Selective Functional Movement Assessment (SFMA)

HomeSelective Functional Movement Assessment (SFMA)

Selective Functional Movement Assessment (SFMA)

What is Selective Functional Movement Assessment (SFMA)?

Selective Functional Movement Assessment (SFMA)The SFMA is designed for patients who have a musculoskeletal complaint (neck pain, back pain, shoulder pain, etc) and want to find the root cause of the problem. There are two parts to a musculoskeletal complaint:

  1. The site of the pain. This one is very easy for most clinicians. With a good history, exam special imaging or testing the source of your pain can be found. However, treating the source works may short term, but the problem will often return if the source is not found and addressed
  2. The source or cause of the pain many times is different than the site. However, without finding the source, you may not fully recover or have recurrent exacerbations of your condition. The SFMA is designed to find the cause.
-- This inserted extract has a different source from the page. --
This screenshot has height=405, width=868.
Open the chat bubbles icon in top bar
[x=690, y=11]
The SFMA is made up of 7 top tier tests, which evaluation your global movement patterns. Each of these tests look at your Mobility or ROM, Stability and Balance and mimic movements from your everyday lift.
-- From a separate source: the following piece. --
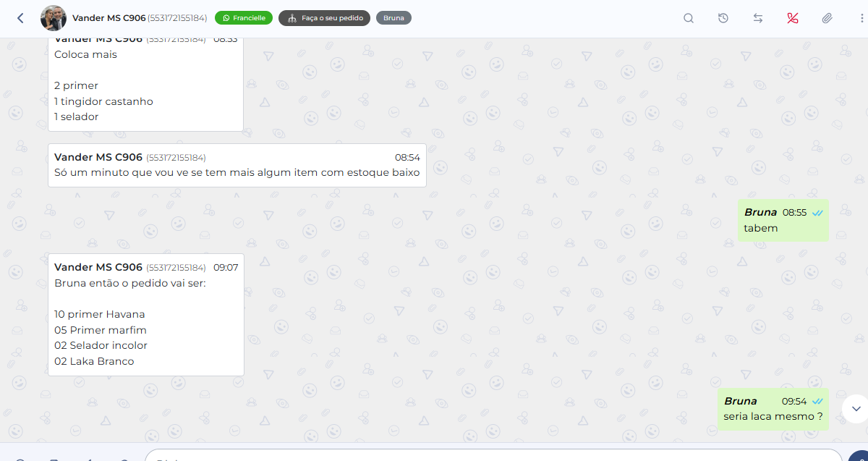The width and height of the screenshot is (868, 461).
Task: Click the transfer conversation arrows icon
Action: click(758, 18)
After the top tier tests, a more complex exam will be conducted to find the root cause or source of your problem. From there a specific Manual Therapy and Rehab Exercise program can be prescribed just for you.

In-Depth Information about SFMA (from

“The Selective Functional Movement Assessment (SFMA) is a series of 7 full-body movement tests designed to assess fundamental patterns of movement such as bending and squatting in those with known musculoskeletal pain. When the clinical assessment is initiated from the perspective of the movement pattern, the clinician has the opportunity to identify meaningful impairments that may be seemingly unrelated to the main musculoskeletal complaint, but contribute to the associated disability. This concept, known as Regional Interdependence, is the hallmark of the SFMA.
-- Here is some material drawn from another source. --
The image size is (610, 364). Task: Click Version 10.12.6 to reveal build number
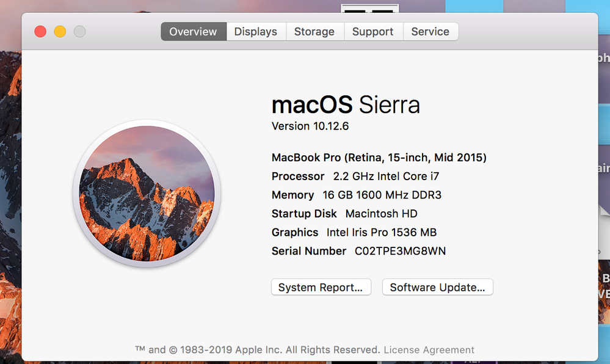point(310,126)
The assessment guides the clinician to the most dysfunctional non-painful movement pattern, which is then assessed in detail. This approach is designed to complement the existing exam and serve as a model to efficiently integrate the concepts of posture, muscle balance and the fundamental patterns of movement into musculoskeletal practice. By addressing the most dysfunctional non-painful pattern, the application of targeted interventions (manual therapy and therapeutic exercise) is not adversely affected by pain.

SFMA offers doctors and physical therapists a new approach to the treatment of pain and dysfunction. Our standardized clinical model ensures isolating the cause of injury and efficient care.”